Indie Writers, Map Out Your Journey Before Hitting the Self-Pub Road (Part One: The Decision)

(posted by Saul)

I’ve been reading more and more frequently disturbing stories about writers frustrated with how hard it is to break into traditional publishing and instead making their way into self-publishing, only to find their frustration compounded by how hard it is to get people to buy their stories.

Believe me, self-pubbing is not a shortcut, and it’s definitely not a route to be taken by everyone. Publication isn’t simply a destination. It’s a series of stops and starts, detours and expressways. Sometimes the road is smooth and the horizon clear; other times, the route may seem to disappear altogether, the path so rough and treacherous that you’ll constantly wonder whether your mental suspension might give out at any moment.

There’s a lot that can go wrong along the way. It’s easy to quickly get lost.

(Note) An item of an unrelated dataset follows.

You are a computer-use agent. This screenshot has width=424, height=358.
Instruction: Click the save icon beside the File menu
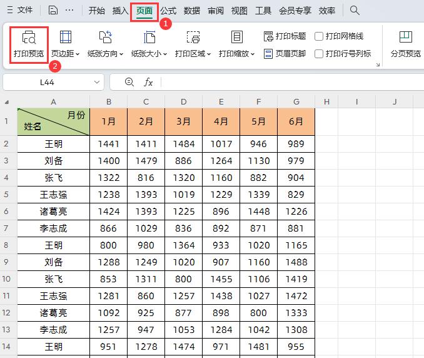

Which is why it’s so important to have a clear roadmap of where you intend to go, how you intend to get there, and what milestones you intend to hit along the way.

The First Step: Deciding to make the journey.

Reasons for going indie are as diverse as the people who choose to write.


For many, it’s this. Understandable, actually. Certainly, traditional publishing takes a verrrry long time—too long, in my estimation. The whole querying/submission process can take months, if not years, to traverse. Acceptances and contract negotiations can drag on and on, especially for the previously unpubbed. Then comes the inevitable, and inevitably long, revision process, a series of hurdles variously compared with the Nine Circles of Hell and ‘optional’ root canals that are meant to purify a manuscript and give it that sparkly, white gleam readers expect. Finally, the story rests in limbo for some unfathomable length of time until a place in the publishing queue opens up, a process as mysterious to writers as Stephen King’s brain or Donald Trump’s hair.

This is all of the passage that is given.